Epoch Embattled: The Trouble with Identifying Human Environmental Impacts and Their Origins

HST 207 – Science and Technology in World History

Mary Hill Young

10/29/18

 

 

Adding an Anthropocene epoch to the official chronology of evolution would establish human intervention in the environment as an irreversible and permanent factor, equivalent to the disaster that ended each of the previous eras. Establishment of the Anthropocene epoch would also cast humanity as a natural disaster in and of itself, making us not an actor in the narrative of world wide change but the catalyst for it, requiring that we accept some sense of responsibility for our actions. As such I would recommend the induction of the Anthropocene epoch, in that it might engender some sense of culpability and clearly categorize human intervention into the natural environment as harmful and significant.

I would suggest that the Anthropocene should begin with the first clear influence humanity has had on the environment, though dating such an event is a notoriously complicated process, “Recent research has painted a rather different picture, producing evidence of widespread human impact on the environment through predation and modification of landscapes, often through the use of fire.”(Crutzen, Stephen, McNeill, The Anthropocene, 1)

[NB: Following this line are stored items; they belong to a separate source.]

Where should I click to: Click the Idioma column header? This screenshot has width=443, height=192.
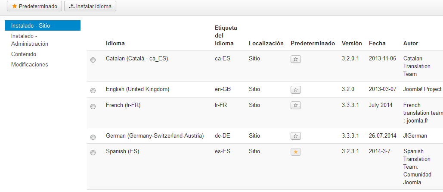click(x=115, y=43)
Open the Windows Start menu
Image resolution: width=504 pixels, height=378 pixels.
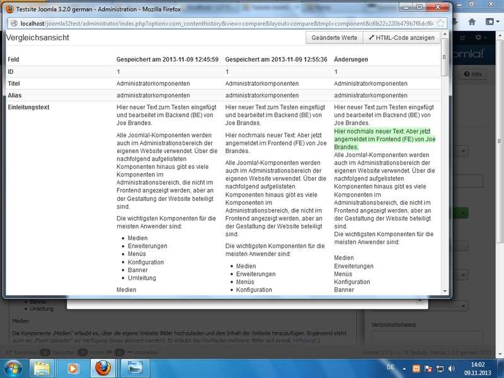(13, 369)
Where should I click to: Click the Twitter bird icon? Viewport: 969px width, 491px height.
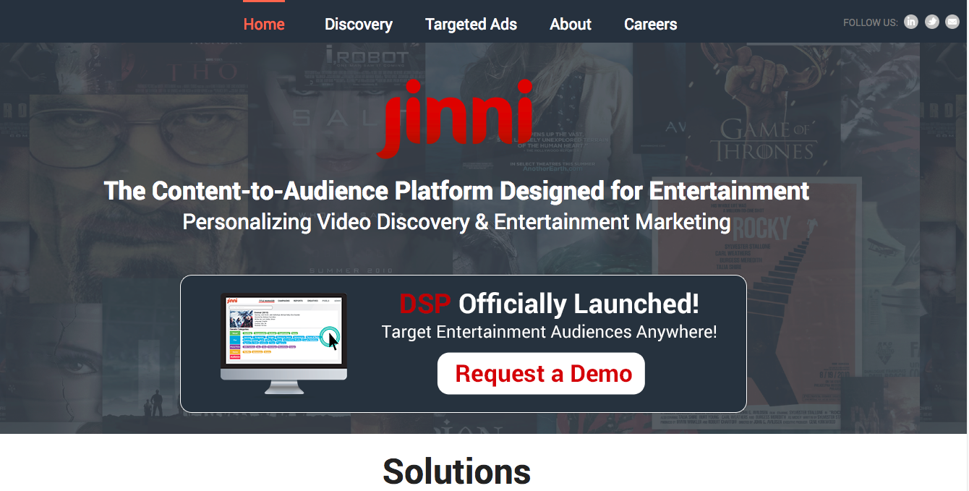(x=932, y=22)
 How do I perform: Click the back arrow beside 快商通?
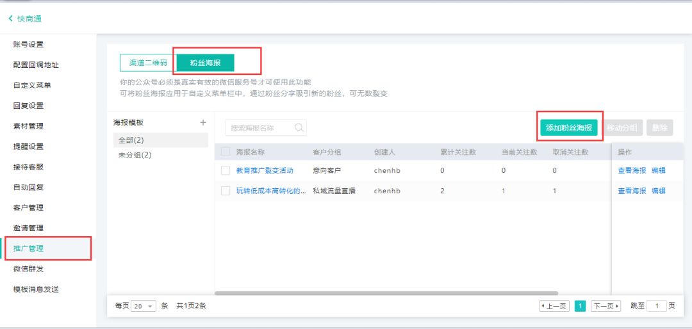(x=10, y=19)
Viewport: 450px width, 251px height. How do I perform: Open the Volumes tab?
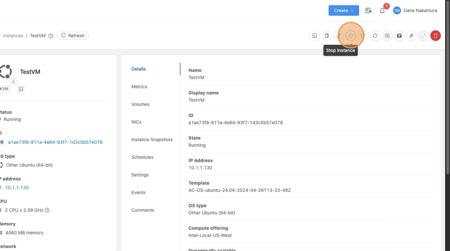click(x=140, y=104)
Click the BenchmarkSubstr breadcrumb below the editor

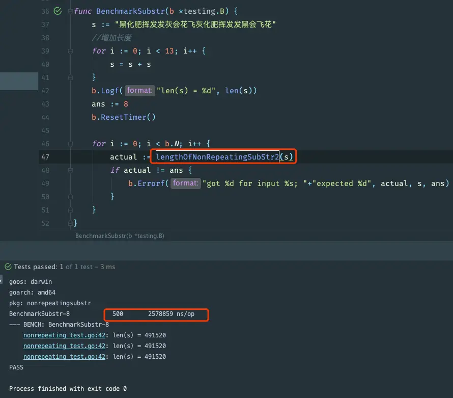pos(120,236)
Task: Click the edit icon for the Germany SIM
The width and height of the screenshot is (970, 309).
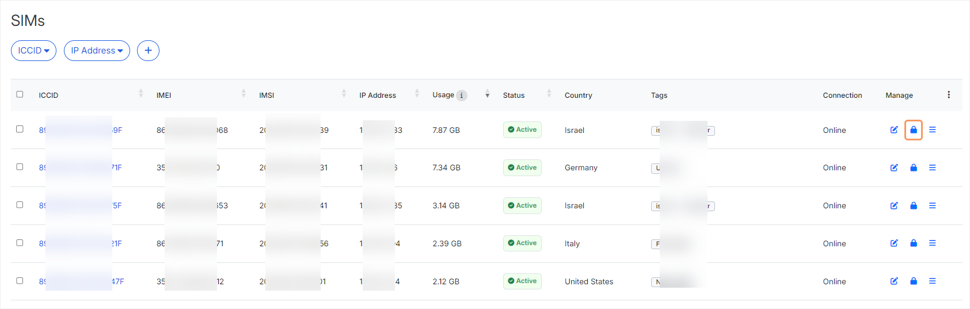Action: click(x=894, y=167)
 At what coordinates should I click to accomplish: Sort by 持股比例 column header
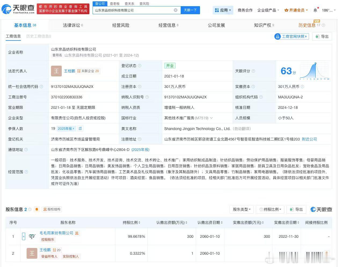(132, 223)
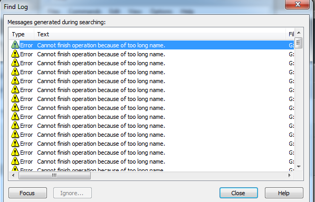The image size is (315, 202).
Task: Close the Find Log window with the X button
Action: [x=298, y=4]
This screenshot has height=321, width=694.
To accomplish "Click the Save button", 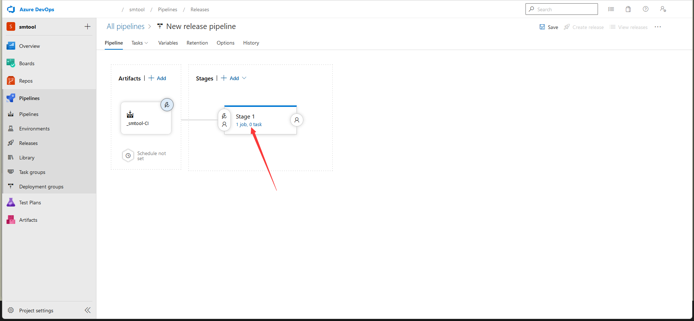I will (x=549, y=27).
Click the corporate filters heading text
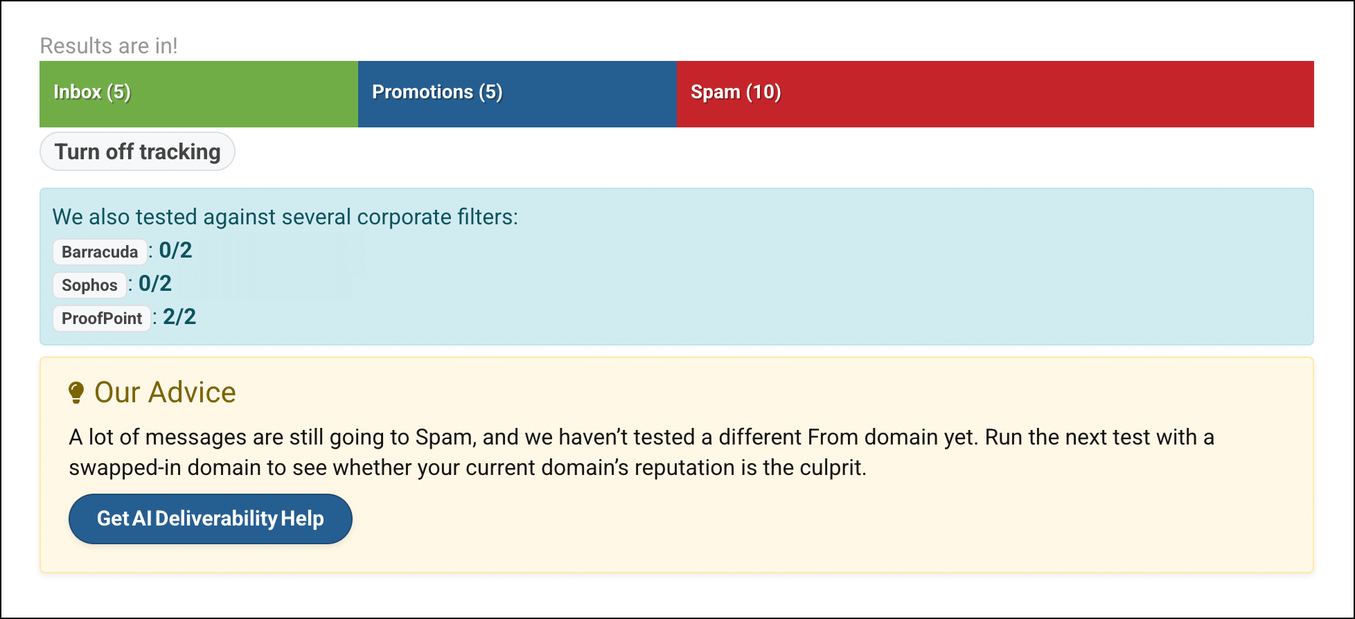This screenshot has width=1355, height=619. [285, 217]
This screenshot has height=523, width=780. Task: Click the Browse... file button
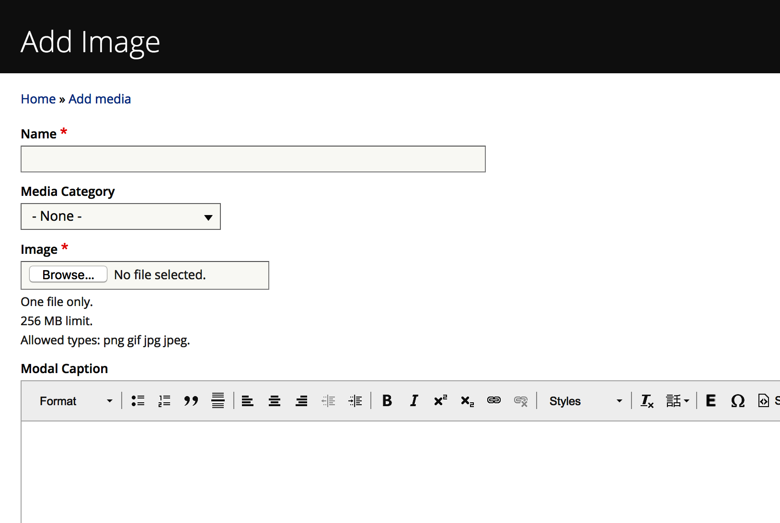[x=68, y=274]
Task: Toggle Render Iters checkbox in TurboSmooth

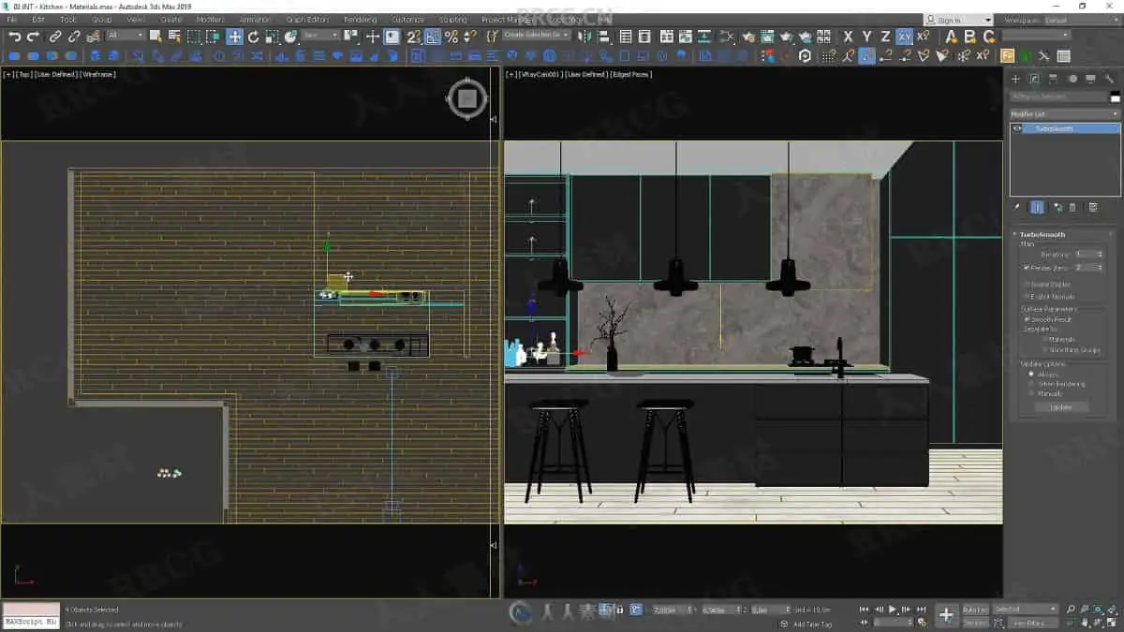Action: tap(1027, 268)
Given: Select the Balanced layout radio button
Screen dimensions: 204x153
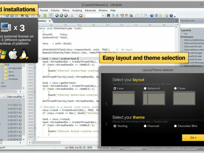Looking at the screenshot, I should point(145,88).
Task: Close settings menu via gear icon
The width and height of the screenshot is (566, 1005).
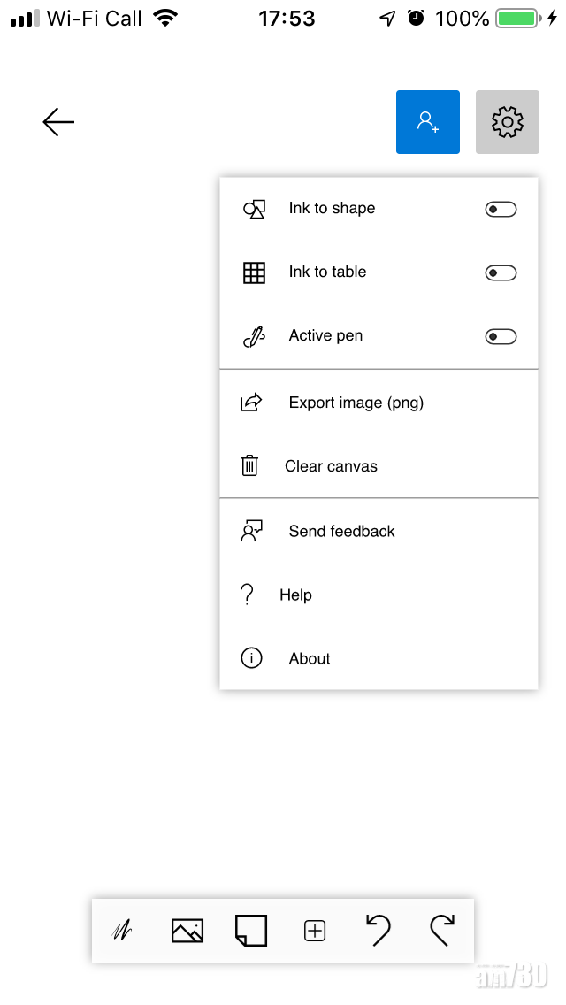Action: (508, 122)
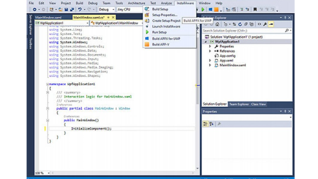The height and width of the screenshot is (179, 318).
Task: Click the Alphabetical sort icon in Properties
Action: click(x=212, y=124)
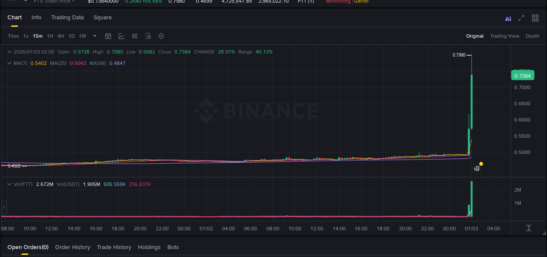This screenshot has height=257, width=547.
Task: Expand the chart to fullscreen
Action: click(522, 18)
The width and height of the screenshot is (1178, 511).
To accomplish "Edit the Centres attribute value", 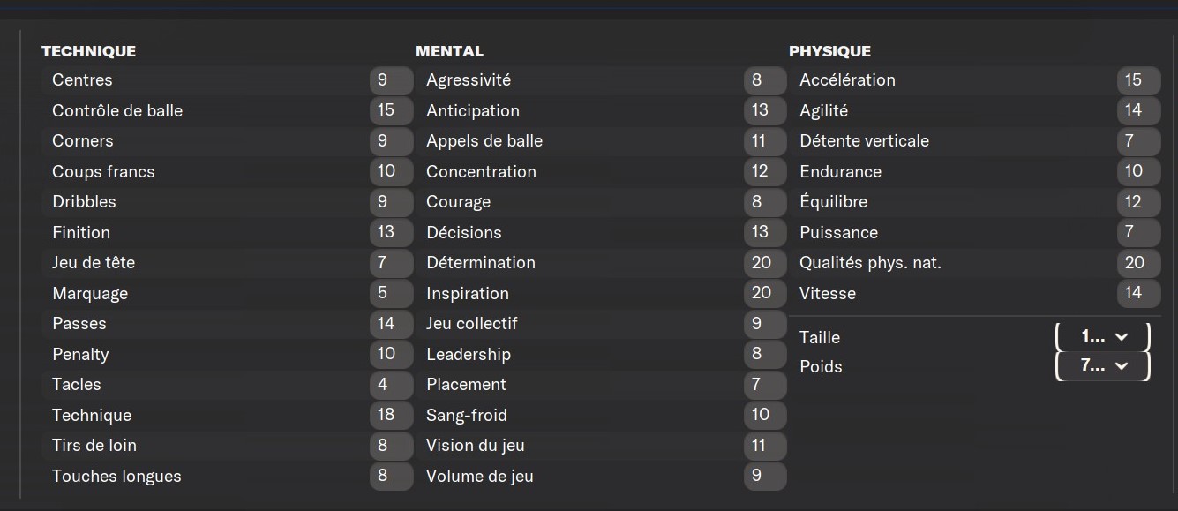I will point(391,80).
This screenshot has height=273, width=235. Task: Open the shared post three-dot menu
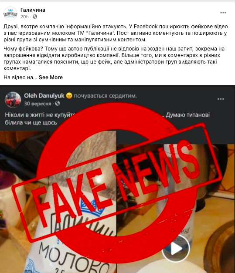click(x=221, y=99)
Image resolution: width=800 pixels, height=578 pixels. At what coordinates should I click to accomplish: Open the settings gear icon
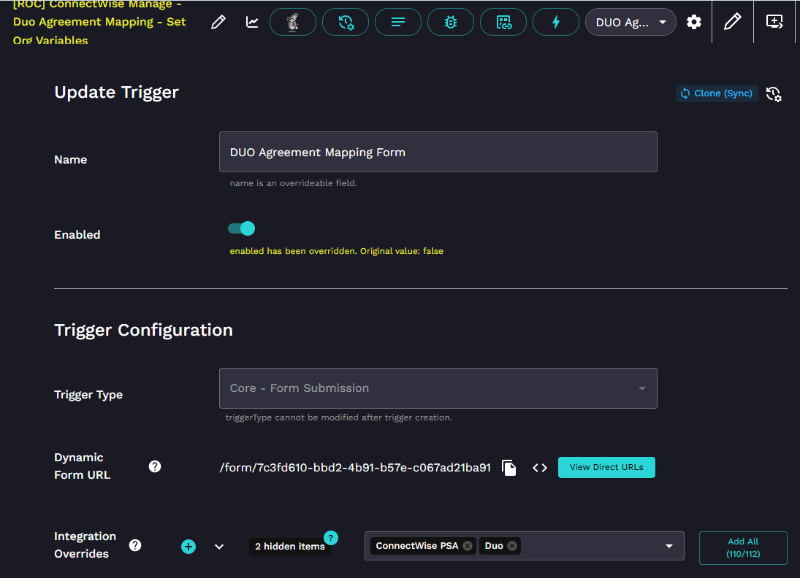(x=694, y=22)
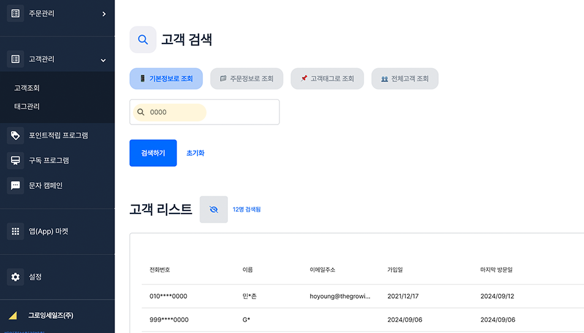Open 태그관리 in the sidebar submenu
584x333 pixels.
pyautogui.click(x=27, y=107)
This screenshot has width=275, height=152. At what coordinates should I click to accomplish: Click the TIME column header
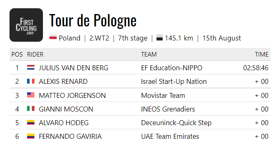pyautogui.click(x=262, y=55)
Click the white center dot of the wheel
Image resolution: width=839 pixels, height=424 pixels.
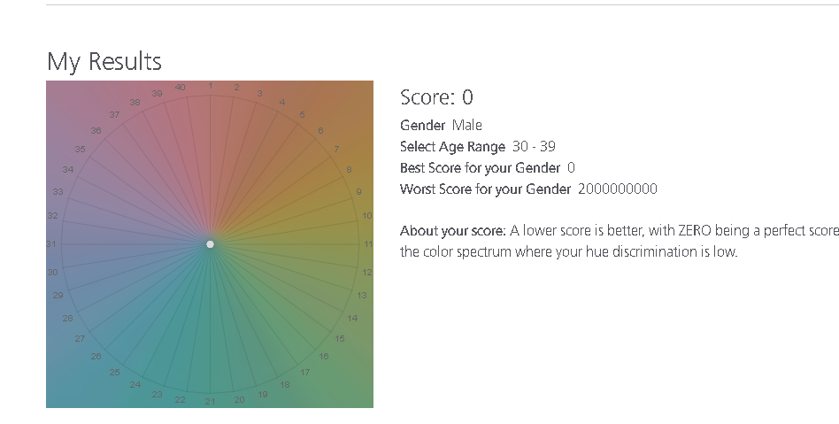pos(210,243)
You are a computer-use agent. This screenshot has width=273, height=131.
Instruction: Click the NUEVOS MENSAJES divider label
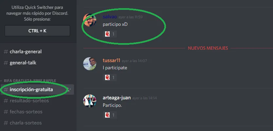[208, 48]
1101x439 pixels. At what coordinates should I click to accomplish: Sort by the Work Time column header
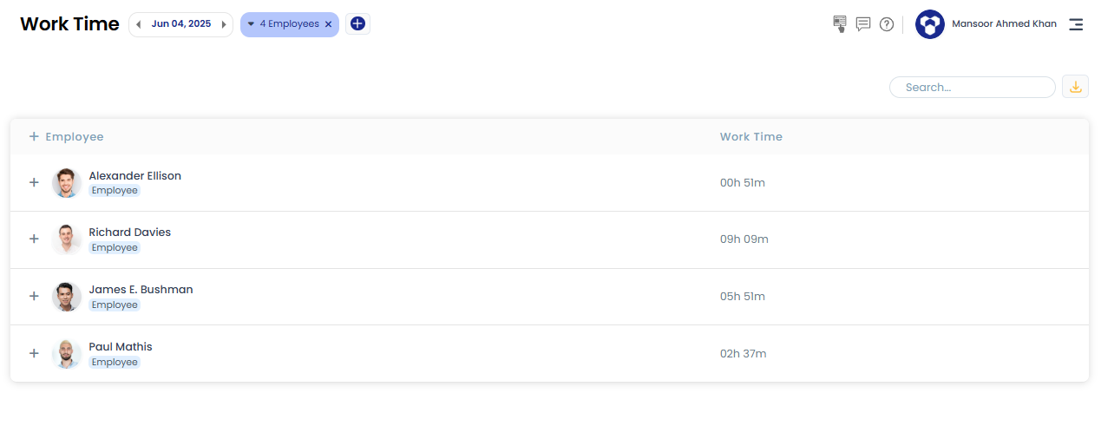click(x=750, y=136)
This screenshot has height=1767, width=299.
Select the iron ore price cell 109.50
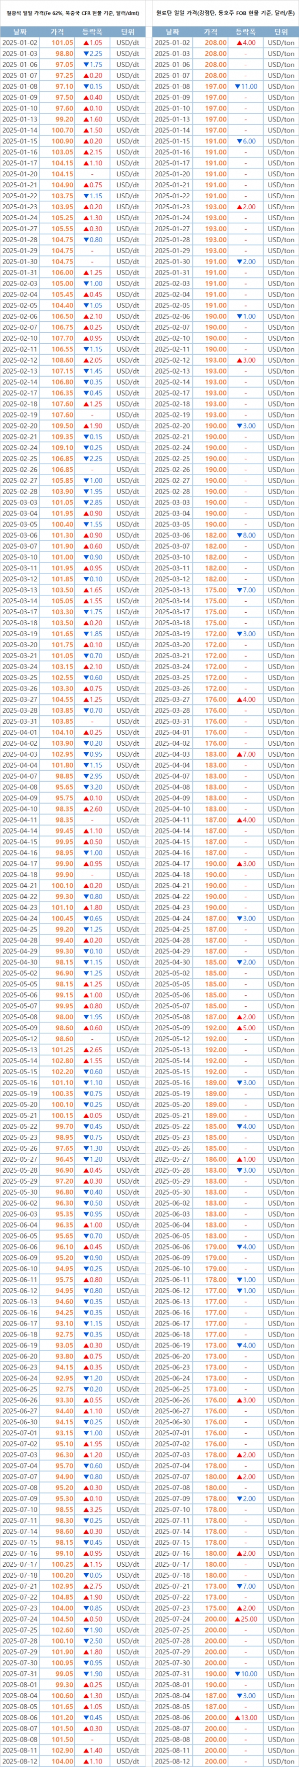tap(62, 426)
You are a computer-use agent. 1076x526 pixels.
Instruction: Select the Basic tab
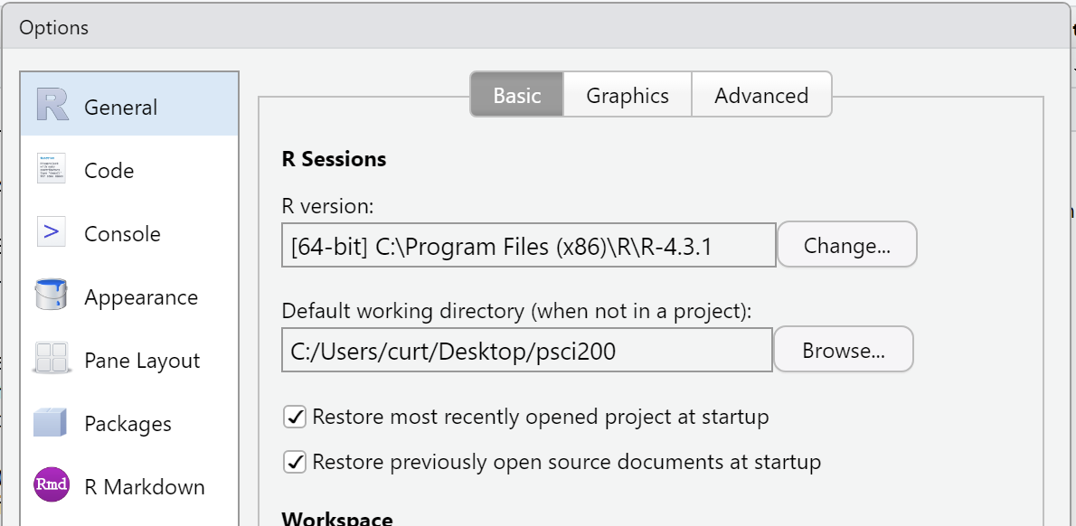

The herd mentality, and cultural mythology that Harari espoused, build a society on the basis that each individual will value their continued inclusion in the larger population over the assertion of independent beliefs. This adherence to a shared set of tenets causes certain assertions, even factual ones, to be discarded for the sake of the continued placidity of the society. In disregarding certain facts a population remains a whole, “If anything, social science suggests that citizens are culturally polarized because they are, in fact, too rational — at filtering out information that would drive a wedge between themselves and their peers.” (Kahan, Why We Are Poles Apart on Climate Change, 1) Thus we are, as a society unable or unwilling to address the issues that require our attention most, for fear that our efforts will ostracize us from our peers. Dr. Whitlock and her team of researchers understood the effect that such a divisive topic can have on a population and made deliberate efforts to mitigate the resultant pushback. Altering language, changing climate rather than climate change, interview techniques, asking individuals what they noticed and wanted to change, rather than explaining what had changed, and even investing in a new, mutable publishing technique Dr. Whitlock made her sample population integral to the nature of her evidence, and not merely the catalyst for it.